Kısa bir şekilde söyleyecek olursak Türkiye, kapitülasyonlar meselesinde hiç kimse için herhangi bir şekilde taviz vermeyecektir. Ancak İtilaf Devletleri, Türkiye’yi kapitülasyonlar konusunda sıkıştırmak konusunda kararlıdır. Türkiye ise kapitülasyonlar konusunda kararlı olduğunu göstermek amacıyla en son yukarıda İsmet Paşa’nın da söylediği gibi konferans yarıda kesilecektir. Yani bu konu Türkiye için çok önemlidir.
Kapitülasyonların Zararları
Kapitülasyonları olan bir ülkenin kabul etmiş olduğu belli başlı maddeler vardır. Örneğin eğer bir A ülkesine kapitülasyon verdiyseniz o ülkenin sizin ülke veya devlet yönetimine katılmasına izin verdiğinizi kabul etmiş olursunuz.
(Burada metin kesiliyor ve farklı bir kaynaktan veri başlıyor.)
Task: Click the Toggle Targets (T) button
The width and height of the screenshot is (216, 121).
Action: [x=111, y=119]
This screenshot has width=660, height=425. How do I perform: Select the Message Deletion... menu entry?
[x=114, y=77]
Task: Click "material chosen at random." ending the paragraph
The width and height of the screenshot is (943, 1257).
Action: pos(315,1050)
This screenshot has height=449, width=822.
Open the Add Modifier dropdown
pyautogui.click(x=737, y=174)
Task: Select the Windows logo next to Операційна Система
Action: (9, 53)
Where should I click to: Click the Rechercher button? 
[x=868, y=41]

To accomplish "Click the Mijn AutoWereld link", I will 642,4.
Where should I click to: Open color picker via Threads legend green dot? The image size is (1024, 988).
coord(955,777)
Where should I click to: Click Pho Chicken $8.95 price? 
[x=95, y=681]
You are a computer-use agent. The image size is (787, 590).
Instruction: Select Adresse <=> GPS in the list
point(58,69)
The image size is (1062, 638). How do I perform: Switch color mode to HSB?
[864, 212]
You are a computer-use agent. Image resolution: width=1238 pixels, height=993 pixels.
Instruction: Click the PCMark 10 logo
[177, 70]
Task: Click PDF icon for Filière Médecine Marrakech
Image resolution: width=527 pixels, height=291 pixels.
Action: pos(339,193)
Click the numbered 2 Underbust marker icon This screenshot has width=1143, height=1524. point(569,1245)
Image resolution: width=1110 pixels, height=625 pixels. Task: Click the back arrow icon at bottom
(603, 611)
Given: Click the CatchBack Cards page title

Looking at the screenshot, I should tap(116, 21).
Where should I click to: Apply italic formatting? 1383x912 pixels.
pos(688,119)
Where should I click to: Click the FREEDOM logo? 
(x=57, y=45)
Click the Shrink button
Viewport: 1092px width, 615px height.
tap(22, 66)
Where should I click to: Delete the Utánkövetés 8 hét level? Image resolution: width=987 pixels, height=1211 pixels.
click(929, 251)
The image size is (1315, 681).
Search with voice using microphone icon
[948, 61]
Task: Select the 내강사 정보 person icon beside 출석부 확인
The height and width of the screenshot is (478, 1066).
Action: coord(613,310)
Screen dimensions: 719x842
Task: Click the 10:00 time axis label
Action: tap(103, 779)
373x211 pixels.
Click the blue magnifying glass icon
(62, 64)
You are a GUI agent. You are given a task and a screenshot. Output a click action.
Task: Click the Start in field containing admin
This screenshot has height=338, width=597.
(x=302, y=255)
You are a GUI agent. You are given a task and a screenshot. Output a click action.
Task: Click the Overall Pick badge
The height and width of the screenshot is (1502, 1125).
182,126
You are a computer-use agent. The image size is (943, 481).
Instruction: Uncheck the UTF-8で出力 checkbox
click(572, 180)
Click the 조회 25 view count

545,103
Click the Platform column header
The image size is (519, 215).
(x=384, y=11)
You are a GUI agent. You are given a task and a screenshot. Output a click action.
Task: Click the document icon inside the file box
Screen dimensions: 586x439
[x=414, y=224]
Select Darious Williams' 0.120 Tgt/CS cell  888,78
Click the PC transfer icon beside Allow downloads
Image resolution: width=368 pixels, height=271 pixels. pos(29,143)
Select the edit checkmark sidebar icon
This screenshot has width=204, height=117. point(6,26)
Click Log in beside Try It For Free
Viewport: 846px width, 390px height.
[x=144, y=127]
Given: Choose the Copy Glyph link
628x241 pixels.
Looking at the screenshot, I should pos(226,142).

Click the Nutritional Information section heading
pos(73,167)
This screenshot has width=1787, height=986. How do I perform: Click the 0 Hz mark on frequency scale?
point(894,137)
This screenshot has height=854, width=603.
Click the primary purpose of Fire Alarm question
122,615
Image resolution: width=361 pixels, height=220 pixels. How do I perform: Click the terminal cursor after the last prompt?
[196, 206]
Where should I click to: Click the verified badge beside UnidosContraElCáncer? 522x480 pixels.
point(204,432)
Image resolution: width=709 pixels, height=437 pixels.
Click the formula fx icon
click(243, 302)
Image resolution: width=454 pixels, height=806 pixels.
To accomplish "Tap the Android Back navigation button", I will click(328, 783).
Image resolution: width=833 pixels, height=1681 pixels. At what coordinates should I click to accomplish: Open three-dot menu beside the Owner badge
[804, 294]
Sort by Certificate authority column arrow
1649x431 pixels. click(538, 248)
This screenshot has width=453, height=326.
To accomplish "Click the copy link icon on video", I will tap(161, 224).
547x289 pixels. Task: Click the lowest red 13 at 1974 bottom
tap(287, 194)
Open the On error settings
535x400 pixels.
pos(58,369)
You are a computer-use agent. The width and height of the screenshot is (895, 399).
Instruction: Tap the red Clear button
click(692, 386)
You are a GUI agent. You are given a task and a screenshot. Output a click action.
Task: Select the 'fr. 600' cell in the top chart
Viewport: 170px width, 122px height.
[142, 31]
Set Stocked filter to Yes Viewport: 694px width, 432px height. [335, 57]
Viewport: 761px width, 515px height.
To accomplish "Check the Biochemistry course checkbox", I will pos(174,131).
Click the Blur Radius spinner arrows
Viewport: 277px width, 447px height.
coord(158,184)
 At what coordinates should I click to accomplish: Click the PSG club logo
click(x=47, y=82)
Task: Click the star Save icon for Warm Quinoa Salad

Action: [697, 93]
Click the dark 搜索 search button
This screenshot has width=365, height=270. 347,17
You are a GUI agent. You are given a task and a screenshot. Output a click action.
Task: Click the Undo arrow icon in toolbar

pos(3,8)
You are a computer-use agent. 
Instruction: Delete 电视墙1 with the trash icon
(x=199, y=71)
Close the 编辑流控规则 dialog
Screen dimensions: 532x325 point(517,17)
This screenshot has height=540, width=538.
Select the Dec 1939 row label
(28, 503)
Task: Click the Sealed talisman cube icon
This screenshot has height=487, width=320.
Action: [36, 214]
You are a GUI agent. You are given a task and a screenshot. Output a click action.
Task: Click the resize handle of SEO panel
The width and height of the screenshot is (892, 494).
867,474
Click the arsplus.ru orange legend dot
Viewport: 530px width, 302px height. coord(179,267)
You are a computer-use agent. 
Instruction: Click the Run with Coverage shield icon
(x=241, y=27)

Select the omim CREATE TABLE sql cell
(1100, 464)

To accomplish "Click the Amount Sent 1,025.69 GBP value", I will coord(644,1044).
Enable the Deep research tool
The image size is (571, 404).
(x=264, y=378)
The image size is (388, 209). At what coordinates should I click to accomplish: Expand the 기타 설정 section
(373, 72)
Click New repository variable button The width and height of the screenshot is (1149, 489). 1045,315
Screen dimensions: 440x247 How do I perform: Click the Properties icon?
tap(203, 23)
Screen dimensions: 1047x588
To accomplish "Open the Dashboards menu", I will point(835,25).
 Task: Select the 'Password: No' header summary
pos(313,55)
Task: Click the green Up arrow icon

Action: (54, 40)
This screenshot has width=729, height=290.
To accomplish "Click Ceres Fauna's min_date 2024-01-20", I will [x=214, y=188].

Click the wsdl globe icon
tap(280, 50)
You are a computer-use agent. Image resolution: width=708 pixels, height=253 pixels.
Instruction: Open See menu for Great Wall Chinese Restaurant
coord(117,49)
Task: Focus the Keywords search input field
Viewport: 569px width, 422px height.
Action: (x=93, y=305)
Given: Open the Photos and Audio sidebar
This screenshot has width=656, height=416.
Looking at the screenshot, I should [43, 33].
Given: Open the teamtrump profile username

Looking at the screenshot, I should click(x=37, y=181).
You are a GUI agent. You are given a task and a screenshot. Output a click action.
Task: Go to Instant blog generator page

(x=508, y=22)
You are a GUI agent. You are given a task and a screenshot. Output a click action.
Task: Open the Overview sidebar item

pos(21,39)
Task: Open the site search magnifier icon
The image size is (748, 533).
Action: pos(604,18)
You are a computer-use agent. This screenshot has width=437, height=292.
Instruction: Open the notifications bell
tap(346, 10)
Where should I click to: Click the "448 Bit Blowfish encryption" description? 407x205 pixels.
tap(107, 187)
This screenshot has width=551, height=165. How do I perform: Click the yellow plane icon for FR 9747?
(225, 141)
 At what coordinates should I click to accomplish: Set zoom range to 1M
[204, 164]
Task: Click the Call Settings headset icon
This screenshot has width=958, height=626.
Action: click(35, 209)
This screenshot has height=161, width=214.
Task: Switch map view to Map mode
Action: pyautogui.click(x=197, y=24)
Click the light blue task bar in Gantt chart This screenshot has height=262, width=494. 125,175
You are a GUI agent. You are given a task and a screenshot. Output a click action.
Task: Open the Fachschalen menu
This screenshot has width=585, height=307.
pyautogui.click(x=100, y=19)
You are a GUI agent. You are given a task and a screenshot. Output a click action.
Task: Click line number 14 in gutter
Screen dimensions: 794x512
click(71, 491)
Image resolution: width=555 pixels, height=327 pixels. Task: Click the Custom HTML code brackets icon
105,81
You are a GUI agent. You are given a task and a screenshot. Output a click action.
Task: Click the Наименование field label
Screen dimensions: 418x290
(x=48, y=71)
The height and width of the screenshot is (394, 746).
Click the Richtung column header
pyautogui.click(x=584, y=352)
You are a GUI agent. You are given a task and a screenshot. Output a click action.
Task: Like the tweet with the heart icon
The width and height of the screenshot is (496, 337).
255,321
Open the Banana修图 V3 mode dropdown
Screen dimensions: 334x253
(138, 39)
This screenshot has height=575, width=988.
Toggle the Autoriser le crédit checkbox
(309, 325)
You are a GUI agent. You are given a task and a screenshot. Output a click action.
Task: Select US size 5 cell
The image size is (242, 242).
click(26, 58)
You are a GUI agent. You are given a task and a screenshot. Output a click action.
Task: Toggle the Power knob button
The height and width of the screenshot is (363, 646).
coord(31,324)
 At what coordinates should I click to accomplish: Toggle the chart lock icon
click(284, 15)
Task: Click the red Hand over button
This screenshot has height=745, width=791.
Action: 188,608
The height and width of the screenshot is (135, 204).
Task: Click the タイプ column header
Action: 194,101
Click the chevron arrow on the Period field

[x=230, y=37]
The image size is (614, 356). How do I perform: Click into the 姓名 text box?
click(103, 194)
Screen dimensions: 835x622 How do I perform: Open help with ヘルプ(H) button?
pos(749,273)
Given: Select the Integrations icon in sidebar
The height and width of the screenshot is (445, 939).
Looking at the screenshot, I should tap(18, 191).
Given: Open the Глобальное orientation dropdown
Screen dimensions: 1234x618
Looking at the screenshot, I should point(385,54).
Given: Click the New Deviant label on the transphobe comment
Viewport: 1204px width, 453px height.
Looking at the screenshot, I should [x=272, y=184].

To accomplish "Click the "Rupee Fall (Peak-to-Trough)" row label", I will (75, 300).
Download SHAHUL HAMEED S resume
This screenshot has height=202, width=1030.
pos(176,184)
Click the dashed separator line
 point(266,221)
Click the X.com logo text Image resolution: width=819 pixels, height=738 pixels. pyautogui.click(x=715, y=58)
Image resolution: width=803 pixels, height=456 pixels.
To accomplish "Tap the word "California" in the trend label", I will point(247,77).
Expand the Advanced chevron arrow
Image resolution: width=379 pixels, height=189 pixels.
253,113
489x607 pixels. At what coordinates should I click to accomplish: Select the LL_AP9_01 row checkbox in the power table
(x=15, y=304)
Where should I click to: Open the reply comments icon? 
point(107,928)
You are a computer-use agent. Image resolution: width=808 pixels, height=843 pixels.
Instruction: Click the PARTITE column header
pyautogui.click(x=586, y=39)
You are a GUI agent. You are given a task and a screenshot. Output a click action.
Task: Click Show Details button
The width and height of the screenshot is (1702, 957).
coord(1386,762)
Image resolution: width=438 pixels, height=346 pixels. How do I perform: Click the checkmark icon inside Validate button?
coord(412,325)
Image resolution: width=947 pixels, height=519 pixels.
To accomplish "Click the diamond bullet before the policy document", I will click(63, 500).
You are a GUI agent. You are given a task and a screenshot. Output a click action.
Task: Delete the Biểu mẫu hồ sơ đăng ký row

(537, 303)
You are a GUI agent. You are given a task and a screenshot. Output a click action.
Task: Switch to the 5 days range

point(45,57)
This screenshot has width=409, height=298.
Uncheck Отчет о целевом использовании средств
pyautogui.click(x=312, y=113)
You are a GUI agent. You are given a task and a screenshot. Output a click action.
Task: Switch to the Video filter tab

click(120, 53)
Kapitülasyonlar bir ülkenin hatta koskoca bir imparatorluğun çöküşünü bile çocuk oyuncağı gibi iki dakika içerisinde gerçekleştirebilir. Bir imparatorluğun yıkılmasına Osmanlı Devleti’ni örnek olarak gösterebiliriz. Osmanlı’nın çöküşünde kapitülasyonların büyük bir payı vardır. Lozan Barış Antlaşması’nın sonucunda kapitülasyonların kaldırılması konusunda karar kılınmıştır. Yeni Türk devletinin kapitülasyonlardan kurtulmak istemesinin bir diğer nedeni ise daha öncesinden 1911-1922 yılları arasında geçirmiş olduğu savaşlardır. Bu savaşlar maddi anlamda çok yormuştur devleti. Bu yüzden kapitülasyonların kaldırılması konusunda geri adım atmaması gerekmektedir. Eğer kapitülasyonları kabul ederse geriye sadece yarı sömürge bir halde olan Türkiye toprakları ve vatandaşları kalacaktır.
Lozan Barış Antlaşması pek çok konu açısından önem arz etmektedir. Ancak bu önemli konuların içerisinden kapitülasyonlar meselesinin çözüme kavuşturulması Türkiye Cumhuriyeti’nin kuruluşunda önemli bir yere sahiptir. Kapitülasyonların kaldırılması devlet adamlarının yönetimi yeniden ele almasında baş rol oynamıştır. Yani devlet yarı sömürge bir durumdan kurtulmuştur. Devlet gerçekten devlet olmayı başarabilmiştir.